Feints, by definition, are supposed to be low-cost maneuvers not expected to last for weeks and result in a high loss of manpower and logistics. The celebrated US operation in Kuwait witnessed a victory in 100 hours at the cost of fewer than 250 lives.

While Ukraine may have indeed thwarted a real Russian attempt to capture Kyiv, there is hardly a clear winner in round one. Russian forces have visibly suffered a blowback; however, they still enjoy an overpowering air superiority over their neighbors.

Earlier, the Ukrainian Air Force made a desperate plea before Western media outlets already celebrating a supposed Ukrainian victory, which is far from reality.

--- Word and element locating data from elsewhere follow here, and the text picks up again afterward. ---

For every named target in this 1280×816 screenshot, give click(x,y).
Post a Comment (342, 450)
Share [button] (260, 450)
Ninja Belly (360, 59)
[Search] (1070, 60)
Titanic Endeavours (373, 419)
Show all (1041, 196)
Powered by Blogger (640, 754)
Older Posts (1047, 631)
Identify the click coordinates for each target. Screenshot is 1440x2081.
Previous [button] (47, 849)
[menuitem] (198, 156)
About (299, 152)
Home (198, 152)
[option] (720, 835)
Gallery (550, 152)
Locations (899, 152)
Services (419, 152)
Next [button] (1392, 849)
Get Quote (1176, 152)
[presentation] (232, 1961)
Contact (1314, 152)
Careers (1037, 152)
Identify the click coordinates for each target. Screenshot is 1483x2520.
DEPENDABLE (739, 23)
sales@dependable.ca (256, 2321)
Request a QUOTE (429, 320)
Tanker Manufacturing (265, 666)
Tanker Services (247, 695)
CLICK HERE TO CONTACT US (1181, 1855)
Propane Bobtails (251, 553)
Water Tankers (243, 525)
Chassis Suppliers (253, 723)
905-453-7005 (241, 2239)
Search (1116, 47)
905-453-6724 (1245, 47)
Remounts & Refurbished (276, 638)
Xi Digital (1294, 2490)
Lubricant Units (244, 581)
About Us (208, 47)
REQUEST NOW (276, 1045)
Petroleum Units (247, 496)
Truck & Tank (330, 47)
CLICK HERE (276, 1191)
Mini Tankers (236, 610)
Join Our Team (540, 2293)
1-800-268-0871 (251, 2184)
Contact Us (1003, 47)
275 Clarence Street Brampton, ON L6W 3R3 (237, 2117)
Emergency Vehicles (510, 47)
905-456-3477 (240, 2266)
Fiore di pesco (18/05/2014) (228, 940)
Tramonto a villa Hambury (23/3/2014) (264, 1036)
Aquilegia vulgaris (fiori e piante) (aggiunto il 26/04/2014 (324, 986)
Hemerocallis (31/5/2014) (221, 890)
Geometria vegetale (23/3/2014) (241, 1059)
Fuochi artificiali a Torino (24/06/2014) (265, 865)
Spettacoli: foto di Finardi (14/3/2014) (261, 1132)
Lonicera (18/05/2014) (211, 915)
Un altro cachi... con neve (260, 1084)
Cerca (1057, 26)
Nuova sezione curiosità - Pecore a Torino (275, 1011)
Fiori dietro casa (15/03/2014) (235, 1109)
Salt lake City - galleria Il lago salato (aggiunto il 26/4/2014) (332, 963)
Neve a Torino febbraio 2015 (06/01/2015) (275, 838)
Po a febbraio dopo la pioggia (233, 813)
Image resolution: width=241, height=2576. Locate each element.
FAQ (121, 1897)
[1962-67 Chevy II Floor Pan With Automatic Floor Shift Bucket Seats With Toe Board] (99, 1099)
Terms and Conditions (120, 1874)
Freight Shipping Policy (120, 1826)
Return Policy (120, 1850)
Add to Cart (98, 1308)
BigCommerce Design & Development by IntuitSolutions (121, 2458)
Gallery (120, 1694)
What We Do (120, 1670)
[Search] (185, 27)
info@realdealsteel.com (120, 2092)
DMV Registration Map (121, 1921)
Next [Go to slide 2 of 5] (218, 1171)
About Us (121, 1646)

“Air superiority has played a key role in all wars since WWII. Ukraine’s air force cannot close the sky over Ukraine or gain air superiority due to a large discrepancy in equipment and technologies”, the official account of the Air Force of the Armed Forces of Ukraine wrote in a social media post on Friday.

The frantic request addressed to the ‘Western Media’ by the armed forces of Ukraine is in line with consistent appeals made by President Volodymyr Zelenskyy, who has been warning about the absence of more modern fighter jets and anti-missile systems. Early merriment based only on Ukrainian resistance, agility, and battlefield smartness can only last that long.